7 types of Artificial Neural Networks for Natural Language Processing

Data Monsters
7 min readSep 26, 2017

by Olga Davydova

What is an artificial neural network? How does it work? What types of artificial neural networks exist? How are different types of artificial neural networks used in natural language processing? We will discuss all these questions in the following article.

An artificial neural network (ANN) is a computational nonlinear model based on the neural structure of the brain that is able to learn to perform tasks like classification, prediction, decision-making, visualization, and others just by considering examples.

An artificial neural network consists of artificial neurons or processing elements and is organized in three interconnected layers: input, hidden that may include more than one layer, and output.

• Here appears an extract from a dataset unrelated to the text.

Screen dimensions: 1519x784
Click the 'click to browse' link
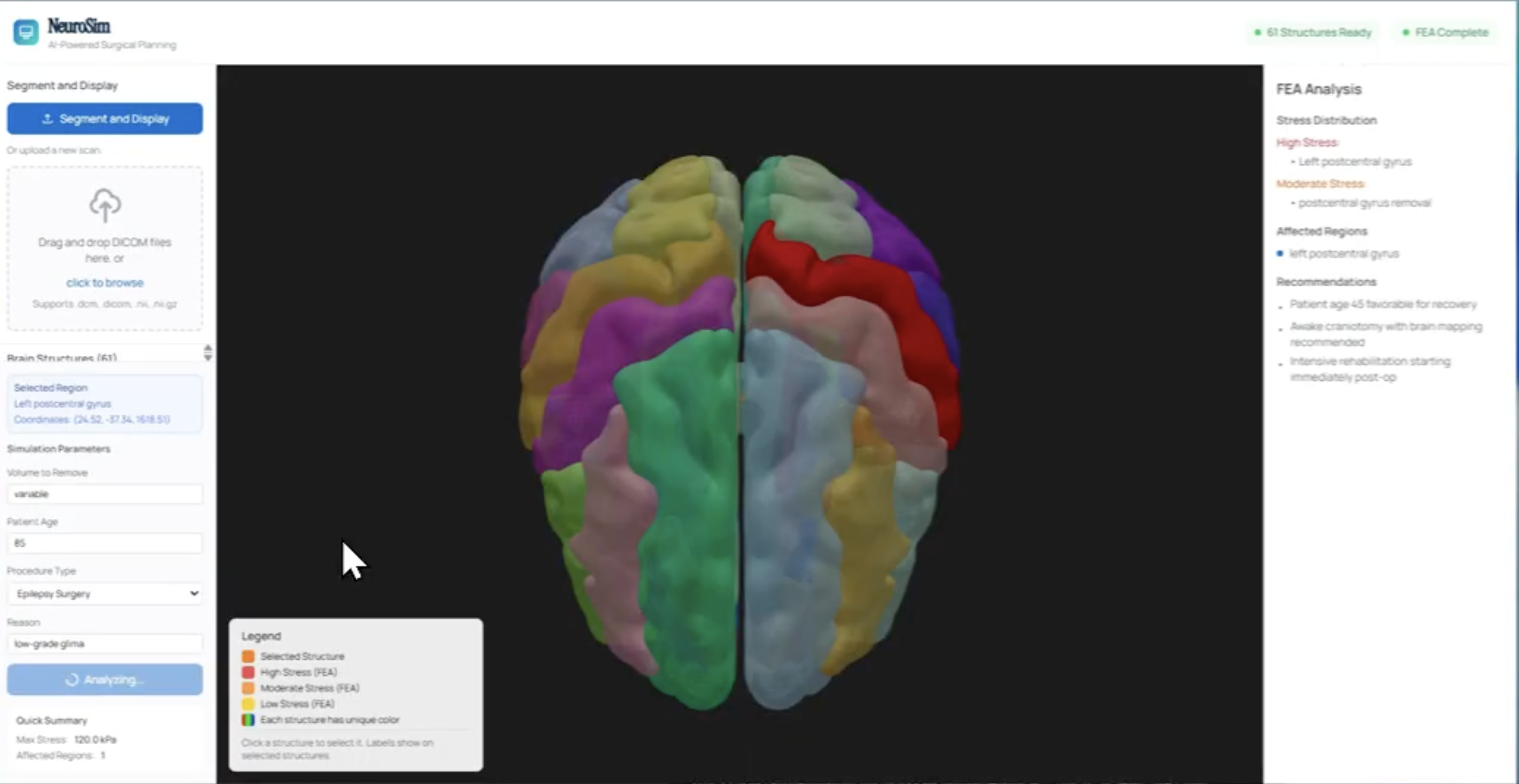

An artificial neural network https://en.wikipedia.org/wiki/Artificial_neural_network#/media/File:Colored_neural_network.svg

The input layer contains input neurons that send information to the hidden layer. The hidden layer sends data to the output layer. Every neuron has weighted inputs (synapses), an activation function (defines the output given an input), and one output. Synapses are the adjustable parameters that convert a neural network to a parameterized system.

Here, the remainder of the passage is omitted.